TEXTO SELECCIONADO:
Crónica

 

De marchantes y jardineros

 

 

Arturo Almandoz

 

 

1. No sólo por provenir de la apartada Venezuela que no absorbió los beneficios desiguales de los circuitos petroleros - desde los caseríos serranos de Falcón hasta los pueblos pesqueros de Paria – muchos de esos inmigrantes habían sido marginados también en otros sentidos. Llegaron a Caracas en oleadas postreras, cuando la faraónica demanda de trabajadores para obras públicas perezjimenistas formaba ya parte del pasado legendario. Se había agotado también el plan de emergencia de Larrazábal, que atrajera a muchos a las ciudades, para terminar si acaso con algún puesto de bedel o portero en los ministerios hipertrofiados, mientras buscaban ranchos en laderas y quebradas del valle accidentado. Eran rostros y manifestaciones de ese Frankenstein que Uslar Pietri había avizorado en sus “Pizarrones” de El Nacional, al advertir que, en medio del crecimiento demográfico posibilitado por las innegables mejoras sanitarias en Venezuela, las criaturas atraídas a las ciudades eran responsabilidad de un Estado, que si no las atendía, tendría que arrostrar los visos monstruosos de la inmigración incontrolada.

Continuaron llegando hasta la construcción de la Gran Venezuela, muy penetrada ya por maquinarias partidistas a las que esos inmigrantes rezagados no pertenecían. Tampoco se dejaron arrastrar por el despropósito de buena parte de esa masa escotera que arribaba dispuesta a lo que fuera, por lo que se negaron a asumir, en un gesto heredero de su digna laboriosidad provinciana, la buhonería procaz que ya invadía las aceras y los espacios públicos de las metrópolis venezolanas. Por aquellos años en que la democracia de Punto Fijo dejaba ver ya fisuras y descontroles, recuerdo que mis tías profesoras sentenciaban, desde las butacas danesas de su nueva quinta en la Alta Florida, que Caracas no podía “absorber tanto palurdo”; cuando yo les preguntaba, entre inocente y deseoso de ver su arrogancia capitalina, si no olvidaban que, treinta años atrás, ellas mismas habían migrado desde Cumaná en las postrimerías del gomecismo, me replicaban que las Almandoz Ramos, como su tío Ramos Sucre, habían venido a formarse y trabajar, no a vender “pacotilla en las aceras”.

MATERIAL PROPORCIONADO:

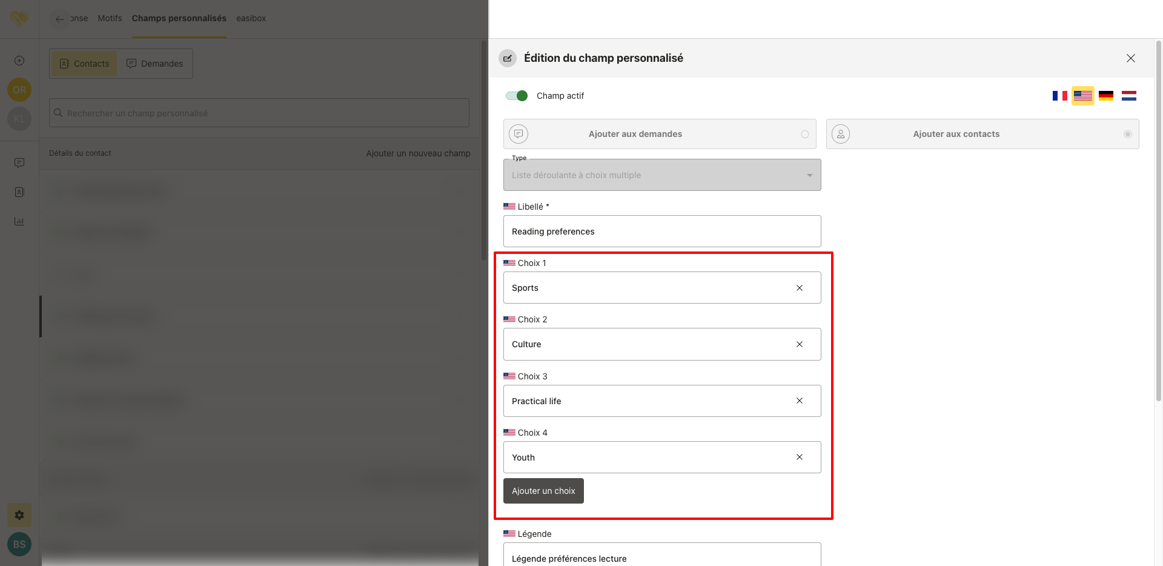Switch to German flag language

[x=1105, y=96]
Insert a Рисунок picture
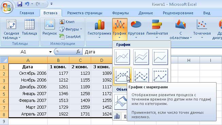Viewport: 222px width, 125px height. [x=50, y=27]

OBJETIVO:
Responde estas preguntas sobre la crónica de los inmigrantes en Caracas:
(a) ¿En qué columna y en qué periódico había avizorado Uslar Pietri ese Frankenstein?
(b) ¿Desde qué ciudad habían migrado las tías profesoras?
(c) ¿En qué zona estaba la nueva quinta de las tías?

EJERCICIO RESUELTO:
(a) En sus "Pizarrones" de El Nacional.
(b) Desde Cumaná.
(c) En la Alta Florida.